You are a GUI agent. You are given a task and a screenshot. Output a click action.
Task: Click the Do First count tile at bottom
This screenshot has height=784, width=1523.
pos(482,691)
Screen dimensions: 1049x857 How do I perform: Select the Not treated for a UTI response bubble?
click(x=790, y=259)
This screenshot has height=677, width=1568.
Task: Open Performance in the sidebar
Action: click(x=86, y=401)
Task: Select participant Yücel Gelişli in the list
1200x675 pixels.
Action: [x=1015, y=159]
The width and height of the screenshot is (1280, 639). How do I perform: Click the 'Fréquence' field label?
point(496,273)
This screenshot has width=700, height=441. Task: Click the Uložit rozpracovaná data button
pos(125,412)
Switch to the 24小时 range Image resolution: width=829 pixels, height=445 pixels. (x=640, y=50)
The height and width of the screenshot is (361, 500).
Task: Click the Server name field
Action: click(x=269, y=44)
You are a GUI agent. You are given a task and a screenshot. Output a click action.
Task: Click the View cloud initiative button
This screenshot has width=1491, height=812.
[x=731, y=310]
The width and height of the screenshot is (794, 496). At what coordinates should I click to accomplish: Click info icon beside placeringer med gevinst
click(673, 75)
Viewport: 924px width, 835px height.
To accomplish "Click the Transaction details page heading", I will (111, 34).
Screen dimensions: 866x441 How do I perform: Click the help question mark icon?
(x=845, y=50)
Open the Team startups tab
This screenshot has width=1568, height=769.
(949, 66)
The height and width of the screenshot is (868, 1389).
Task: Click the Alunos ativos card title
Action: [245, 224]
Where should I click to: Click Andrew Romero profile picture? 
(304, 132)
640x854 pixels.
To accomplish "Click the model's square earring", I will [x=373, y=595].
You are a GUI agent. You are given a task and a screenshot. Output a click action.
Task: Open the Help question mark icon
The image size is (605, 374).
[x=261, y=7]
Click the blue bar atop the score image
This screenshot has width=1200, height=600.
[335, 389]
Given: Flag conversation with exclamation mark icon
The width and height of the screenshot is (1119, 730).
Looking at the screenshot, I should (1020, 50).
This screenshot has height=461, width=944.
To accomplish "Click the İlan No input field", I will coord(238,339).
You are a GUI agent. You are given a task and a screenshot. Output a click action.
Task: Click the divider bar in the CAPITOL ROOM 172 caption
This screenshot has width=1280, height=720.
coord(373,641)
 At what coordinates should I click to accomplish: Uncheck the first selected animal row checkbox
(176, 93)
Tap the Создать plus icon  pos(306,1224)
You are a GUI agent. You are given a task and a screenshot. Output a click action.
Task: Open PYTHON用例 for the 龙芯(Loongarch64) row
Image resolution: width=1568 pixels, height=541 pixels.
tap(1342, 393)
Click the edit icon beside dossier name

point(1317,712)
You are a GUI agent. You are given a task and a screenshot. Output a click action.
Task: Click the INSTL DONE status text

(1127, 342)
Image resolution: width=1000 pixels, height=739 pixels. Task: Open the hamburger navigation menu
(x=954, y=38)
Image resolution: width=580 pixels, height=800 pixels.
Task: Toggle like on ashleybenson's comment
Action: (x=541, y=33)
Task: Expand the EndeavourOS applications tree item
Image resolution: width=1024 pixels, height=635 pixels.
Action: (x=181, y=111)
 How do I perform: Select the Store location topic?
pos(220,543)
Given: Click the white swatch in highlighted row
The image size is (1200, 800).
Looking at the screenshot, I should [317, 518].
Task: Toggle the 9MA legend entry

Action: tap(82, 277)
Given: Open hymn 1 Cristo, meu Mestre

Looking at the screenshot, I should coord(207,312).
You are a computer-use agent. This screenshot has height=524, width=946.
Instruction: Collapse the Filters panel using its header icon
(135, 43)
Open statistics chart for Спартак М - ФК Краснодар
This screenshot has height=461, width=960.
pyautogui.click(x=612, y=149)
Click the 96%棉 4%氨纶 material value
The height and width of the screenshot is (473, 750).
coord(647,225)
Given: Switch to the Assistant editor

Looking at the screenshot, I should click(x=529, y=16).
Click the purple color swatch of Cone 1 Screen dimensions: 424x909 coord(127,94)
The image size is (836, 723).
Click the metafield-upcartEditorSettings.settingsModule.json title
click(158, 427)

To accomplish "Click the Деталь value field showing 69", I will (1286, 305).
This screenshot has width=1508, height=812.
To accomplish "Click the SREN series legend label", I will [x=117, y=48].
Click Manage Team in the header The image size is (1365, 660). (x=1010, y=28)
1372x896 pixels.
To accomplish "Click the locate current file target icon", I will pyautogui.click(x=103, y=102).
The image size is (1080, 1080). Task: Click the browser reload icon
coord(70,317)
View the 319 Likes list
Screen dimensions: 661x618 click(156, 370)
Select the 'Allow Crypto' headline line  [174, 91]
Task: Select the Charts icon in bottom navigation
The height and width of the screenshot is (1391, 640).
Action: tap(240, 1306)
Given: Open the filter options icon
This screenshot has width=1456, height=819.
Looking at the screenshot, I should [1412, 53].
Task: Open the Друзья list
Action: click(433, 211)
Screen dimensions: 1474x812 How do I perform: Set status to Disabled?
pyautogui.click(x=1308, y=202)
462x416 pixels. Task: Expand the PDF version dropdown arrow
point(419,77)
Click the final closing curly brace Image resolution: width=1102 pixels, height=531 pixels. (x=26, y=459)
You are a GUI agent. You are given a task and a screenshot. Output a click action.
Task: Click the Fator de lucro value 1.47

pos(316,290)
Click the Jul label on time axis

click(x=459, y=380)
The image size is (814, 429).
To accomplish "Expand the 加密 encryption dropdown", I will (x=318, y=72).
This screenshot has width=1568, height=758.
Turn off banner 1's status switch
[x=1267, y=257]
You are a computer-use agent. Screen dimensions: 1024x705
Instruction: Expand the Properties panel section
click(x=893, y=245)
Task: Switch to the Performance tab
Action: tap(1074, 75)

______________________________

What the task requires → Render every line of the items above as a Markdown table with the columns "Row" and "Line", numbering the rows in order and omitting blank lines.

Result →
| Row | Line |
|---|---|
| 1 | You are a GUI agent. You are given a task and a screenshot. Output a click action. |
| 2 | Task: Click the Do First count tile at bottom |
| 3 | This screenshot has height=784, width=1523. |
| 4 | pos(482,691) |
| 5 | Screen dimensions: 1049x857 How do I perform: Select the Not treated for a UTI response bubble? |
| 6 | click(x=790, y=259) |
| 7 | This screenshot has height=677, width=1568. |
| 8 | Task: Open Performance in the sidebar |
| 9 | Action: click(x=86, y=401) |
| 10 | Task: Select participant Yücel Gelişli in the list |
| 11 | 1200x675 pixels. |
| 12 | Action: [x=1015, y=159] |
| 13 | The width and height of the screenshot is (1280, 639). How do I perform: Click the 'Fréquence' field label? |
| 14 | point(496,273) |
| 15 | This screenshot has width=700, height=441. Task: Click the Uložit rozpracovaná data button |
| 16 | pos(125,412) |
| 17 | Switch to the 24小时 range Image resolution: width=829 pixels, height=445 pixels. (x=640, y=50) |
| 18 | The height and width of the screenshot is (361, 500). |
| 19 | Task: Click the Server name field |
| 20 | Action: click(x=269, y=44) |
| 21 | You are a GUI agent. You are given a task and a screenshot. Output a click action. |
| 22 | Task: Click the View cloud initiative button |
| 23 | This screenshot has width=1491, height=812. |
| 24 | [x=731, y=310] |
| 25 | The width and height of the screenshot is (794, 496). At what coordinates should I click to accomplish: Click info icon beside placeringer med gevinst |
| 26 | click(673, 75) |
| 27 | Viewport: 924px width, 835px height. |
| 28 | To accomplish "Click the Transaction details page heading", I will (111, 34). |
| 29 | Screen dimensions: 866x441 How do I perform: Click the help question mark icon? |
| 30 | (x=845, y=50) |
| 31 | Open the Team startups tab |
| 32 | This screenshot has width=1568, height=769. |
| 33 | (949, 66) |
| 34 | The height and width of the screenshot is (868, 1389). |
| 35 | Task: Click the Alunos ativos card title |
| 36 | Action: [245, 224] |
| 37 | Where should I click to: Click Andrew Romero profile picture?  |
| 38 | (304, 132) |
| 39 | 640x854 pixels. |
| 40 | To accomplish "Click the model's square earring", I will [x=373, y=595]. |
| 41 | You are a GUI agent. You are given a task and a screenshot. Output a click action. |
| 42 | Task: Open the Help question mark icon |
| 43 | The image size is (605, 374). |
| 44 | [x=261, y=7] |
| 45 | Click the blue bar atop the score image |
| 46 | This screenshot has width=1200, height=600. |
| 47 | [335, 389] |
| 48 | Given: Flag conversation with exclamation mark icon |
| 49 | The width and height of the screenshot is (1119, 730). |
| 50 | Looking at the screenshot, I should (1020, 50). |
| 51 | This screenshot has height=461, width=944. |
| 52 | To accomplish "Click the İlan No input field", I will coord(238,339). |
| 53 | You are a GUI agent. You are given a task and a screenshot. Output a click action. |
| 54 | Task: Click the divider bar in the CAPITOL ROOM 172 caption |
| 55 | This screenshot has width=1280, height=720. |
| 56 | coord(373,641) |
| 57 |  At what coordinates should I click to accomplish: Uncheck the first selected animal row checkbox |
| 58 | (176, 93) |
| 59 | Tap the Создать plus icon  pos(306,1224) |
| 60 | You are a GUI agent. You are given a task and a screenshot. Output a click action. |
| 61 | Task: Open PYTHON用例 for the 龙芯(Loongarch64) row |
| 62 | Image resolution: width=1568 pixels, height=541 pixels. |
| 63 | tap(1342, 393) |
| 64 | Click the edit icon beside dossier name |
| 65 | point(1317,712) |
| 66 | You are a GUI agent. You are given a task and a screenshot. Output a click action. |
| 67 | Task: Click the INSTL DONE status text |
| 68 | (1127, 342) |
| 69 | Image resolution: width=1000 pixels, height=739 pixels. Task: Open the hamburger navigation menu |
| 70 | (x=954, y=38) |
| 71 | Image resolution: width=580 pixels, height=800 pixels. |
| 72 | Task: Toggle like on ashleybenson's comment |
| 73 | Action: (x=541, y=33) |
| 74 | Task: Expand the EndeavourOS applications tree item |
| 75 | Image resolution: width=1024 pixels, height=635 pixels. |
| 76 | Action: (x=181, y=111) |
| 77 |  How do I perform: Select the Store location topic? |
| 78 | pos(220,543) |
| 79 | Given: Click the white swatch in highlighted row |
| 80 | The image size is (1200, 800). |
| 81 | Looking at the screenshot, I should [317, 518]. |
| 82 | Task: Toggle the 9MA legend entry |
| 83 | Action: tap(82, 277) |
| 84 | Given: Open hymn 1 Cristo, meu Mestre |
| 85 | Looking at the screenshot, I should coord(207,312). |
| 86 | You are a computer-use agent. This screenshot has height=524, width=946. |
| 87 | Instruction: Collapse the Filters panel using its header icon |
| 88 | (135, 43) |
| 89 | Open statistics chart for Спартак М - ФК Краснодар |
| 90 | This screenshot has height=461, width=960. |
| 91 | pyautogui.click(x=612, y=149) |
| 92 | Click the 96%棉 4%氨纶 material value |
| 93 | The height and width of the screenshot is (473, 750). |
| 94 | coord(647,225) |
| 95 | Given: Switch to the Assistant editor |
| 96 | Looking at the screenshot, I should click(x=529, y=16). |
| 97 | Click the purple color swatch of Cone 1 Screen dimensions: 424x909 coord(127,94) |
| 98 | The image size is (836, 723). |
| 99 | Click the metafield-upcartEditorSettings.settingsModule.json title |
| 100 | click(158, 427) |
| 101 | To accomplish "Click the Деталь value field showing 69", I will (1286, 305). |
| 102 | This screenshot has width=1508, height=812. |
| 103 | To accomplish "Click the SREN series legend label", I will [x=117, y=48]. |
| 104 | Click Manage Team in the header The image size is (1365, 660). (x=1010, y=28) |
| 105 | 1372x896 pixels. |
| 106 | To accomplish "Click the locate current file target icon", I will pyautogui.click(x=103, y=102). |
| 107 | The image size is (1080, 1080). Task: Click the browser reload icon |
| 108 | coord(70,317) |
| 109 | View the 319 Likes list |
| 110 | Screen dimensions: 661x618 click(156, 370) |
| 111 | Select the 'Allow Crypto' headline line  [174, 91] |
| 112 | Task: Select the Charts icon in bottom navigation |
| 113 | The height and width of the screenshot is (1391, 640). |
| 114 | Action: tap(240, 1306) |
| 115 | Given: Open the filter options icon |
| 116 | This screenshot has width=1456, height=819. |
| 117 | Looking at the screenshot, I should [1412, 53]. |
| 118 | Task: Open the Друзья list |
| 119 | Action: click(433, 211) |
| 120 | Screen dimensions: 1474x812 How do I perform: Set status to Disabled? |
| 121 | pyautogui.click(x=1308, y=202) |
| 122 | 462x416 pixels. Task: Expand the PDF version dropdown arrow |
| 123 | point(419,77) |
| 124 | Click the final closing curly brace Image resolution: width=1102 pixels, height=531 pixels. (x=26, y=459) |
| 125 | You are a GUI agent. You are given a task and a screenshot. Output a click action. |
| 126 | Task: Click the Fator de lucro value 1.47 |
| 127 | pos(316,290) |
| 128 | Click the Jul label on time axis |
| 129 | click(x=459, y=380) |
| 130 | The image size is (814, 429). |
| 131 | To accomplish "Expand the 加密 encryption dropdown", I will (x=318, y=72). |
| 132 | This screenshot has width=1568, height=758. |
| 133 | Turn off banner 1's status switch |
| 134 | [x=1267, y=257] |
| 135 | You are a computer-use agent. Screen dimensions: 1024x705 |
| 136 | Instruction: Expand the Properties panel section |
| 137 | click(x=893, y=245) |
| 138 | Task: Switch to the Performance tab |
| 139 | Action: tap(1074, 75) |